Suppose the killer had read Al Franken's "Lying Liars" and Richard Dawkins's "The God Delusion", carried a life-long grudge against Conservatism, disliked White Evangelicals, identified himself with the liberal/progressive culture of Berkeley CA, and targeted a Southern Baptist Church known for its activism on behalf of Constitutional bans on gay marriage and abortion? Would you think the evil inflicted was exclusively the product of one deranged mind, or would you consider - perhaps publicly promote - the idea that political ideology must bear some responsibility?

Thomas R
July 29, 2008 4:39 AM

"he had material from Bill O'Reilly, Michael Savage, and Sean Hannity in his apartment" DonF

TR: This is almost word-for-word the same as Christian Right people, including maybe the host for all I know, who say of a killer "He played D&D and had pornography in his house!"

As loathsome as those three "commentators" are they are all perfectly legal and most people who listen to them don't do anything but whine. Still I'd personally grant he was inspired by Right-wing thinking and, on average, Right-wing people are much more capable with guns. Hence you'll see them do this kind of thing more. That said there had to clearly be more than just being Right-wing in this guy.

However I personally use "The Right" and "Conservative" to mean different things. A conservative reveres faith, family, tradition and order. So they would avoid disorderly or radical actions for the most part. (Not to idealize them. Although I'm moderately conservative I think these reverences can turn into stagnation, snobbiness, or even xenophobia in some cases.

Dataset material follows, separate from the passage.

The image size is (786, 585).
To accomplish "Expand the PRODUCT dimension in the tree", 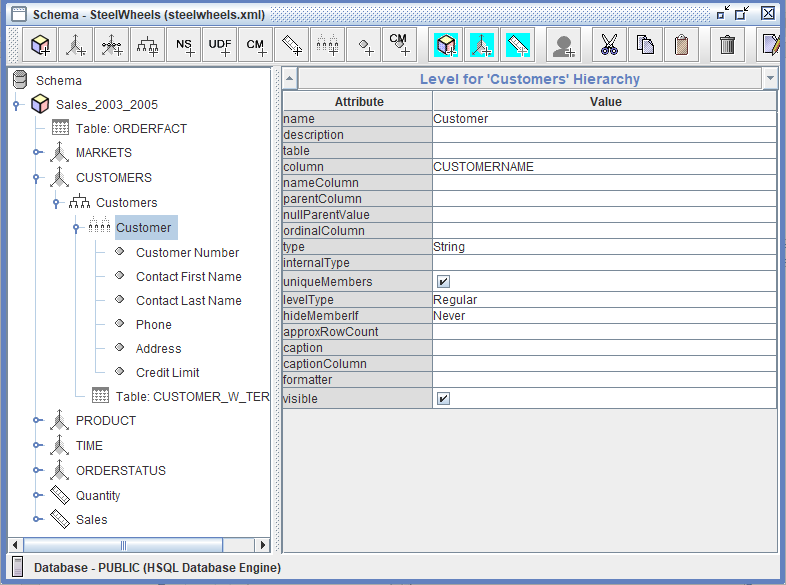I will click(37, 421).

So a conservative might ostracize liberal Unitarians when they were alive, but as I use the term they would never kill them) A "Right-winger" basically reveres the Free Market, the Military, and the Nation. So to an extent I'd be quite willing to badmouth Right-wingers and blame them for things, but in this case the man's probably just a loony.

"and ask why America, now standing alone as the sole developed nation where Christian belief and church attendance are high, is plagued with spree killings in schools, churches and workplaces." TS

TR: I take it you've never heard of Malta or Cyprus. They're more religious than us. They might be too small to get many spree killings, but Ireland was more religious than the US until very recently and has murder rates lower than us. (Pew Research almost never polls these nations, check Gallup or the Eurobarometer) South Korea has some important religious groups, but is generally less religious. Some of the worst spree-killings have happened in South Korea.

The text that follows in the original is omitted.